Entrevista de Cláudia Arsénio e Paulo Farinha

É verdade que foi depois de viver em França que ficou a gostar ainda mais de Portugal?
Sim, sem dúvida. Acho que passei a valorizar mais o país. Aliás, eu escrevia imenso em inglês até ir viver para França. E depois acho que isso me fez aproximar daquilo que era específico na nossa língua materna – na expressão maior, que para mim é o verbo. Eu na altura aprendi francês à força: ou falava ou morria de fome, porque ali ninguém fala outra língua. Ainda por cima eu não estava em Paris, estava em Angers [Loire], um meio um pouco fechado. As pessoas não sabiam outro idioma, eu tinha mesmo de aprender francês. Mas eu também escolhi França por isso, para aprender a língua. E a partir daí comecei a perceber melhor a especificidade da nossa língua. Como nós comemos as últimas sílabas, por exemplo. Lembro-me de querer explicar a alguns amigos que tinha feito lá o que é a madrugada e de não conseguia traduzir a palavra. Tomei noção da especificidade de cada idioma e percebi que a nossa identidade coletiva, como portugueses, está muito ligada à nossa maneira de falar. Quando eu tive essa noção, rapidamente comecei a escrever em português em catadupa – e a comer as últimas sílabas, uma coisa que muita gente me criticava porque não se percebia nada. Mas aquilo para mim era uma coisa muto natural, que eu achei que devia assumir, e até hoje é uma coisa que segue nas minhas canções. Foi uma coisa muito natural, que começou a acontecer por causa dessa viagem.

Quando viaja em lazer, que tipo de viajante é?
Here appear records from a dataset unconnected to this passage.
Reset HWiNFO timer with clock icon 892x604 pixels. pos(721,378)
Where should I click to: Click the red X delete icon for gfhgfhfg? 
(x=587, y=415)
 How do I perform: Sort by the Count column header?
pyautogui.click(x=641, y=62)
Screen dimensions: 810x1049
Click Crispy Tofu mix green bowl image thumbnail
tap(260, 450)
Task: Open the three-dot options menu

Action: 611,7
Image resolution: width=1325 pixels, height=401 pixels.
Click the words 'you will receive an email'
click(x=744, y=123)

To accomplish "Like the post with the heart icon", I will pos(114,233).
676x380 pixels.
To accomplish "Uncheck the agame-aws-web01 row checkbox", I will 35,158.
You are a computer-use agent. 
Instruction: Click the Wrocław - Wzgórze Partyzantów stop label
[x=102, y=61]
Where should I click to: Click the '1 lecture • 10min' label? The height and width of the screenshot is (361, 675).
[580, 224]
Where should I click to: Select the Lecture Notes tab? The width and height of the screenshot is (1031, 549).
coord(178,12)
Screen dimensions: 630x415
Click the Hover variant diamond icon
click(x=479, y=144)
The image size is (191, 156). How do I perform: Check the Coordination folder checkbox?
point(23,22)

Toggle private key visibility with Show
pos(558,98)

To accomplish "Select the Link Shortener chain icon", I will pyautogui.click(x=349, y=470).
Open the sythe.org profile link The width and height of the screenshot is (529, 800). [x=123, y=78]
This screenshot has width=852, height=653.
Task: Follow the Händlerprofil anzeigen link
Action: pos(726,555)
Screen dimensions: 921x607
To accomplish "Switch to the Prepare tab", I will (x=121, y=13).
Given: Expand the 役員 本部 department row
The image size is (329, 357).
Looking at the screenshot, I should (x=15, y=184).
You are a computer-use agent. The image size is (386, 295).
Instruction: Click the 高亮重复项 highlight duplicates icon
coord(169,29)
Eu não sou nada turista. Eu gosto de ir às cidades que visito (e onde vou tocar), seja no estrangeiro ou em Portugal, na ótica do utilizador. Ou seja, vou como se vivesse lá. Não gosto de fazer aquela viagem turística para correr este museu e aquele, ir aqui e ir ali… A única vez que fiz isso foi quando estava nas Belas Artes e fui a Itália, uma viagem importante na minha vida. Fui a cinco cidades numa semana, sobretudo para conhecer alguns monumentos e sítios quer eram fundamentais para mim. Foi a única vez que estive seis horas numa fila para um museu, neste caso para a Galeria dos Uffizi, em Florença. Porque era especial e eu estudava nas Belas Artes e queria muito ir.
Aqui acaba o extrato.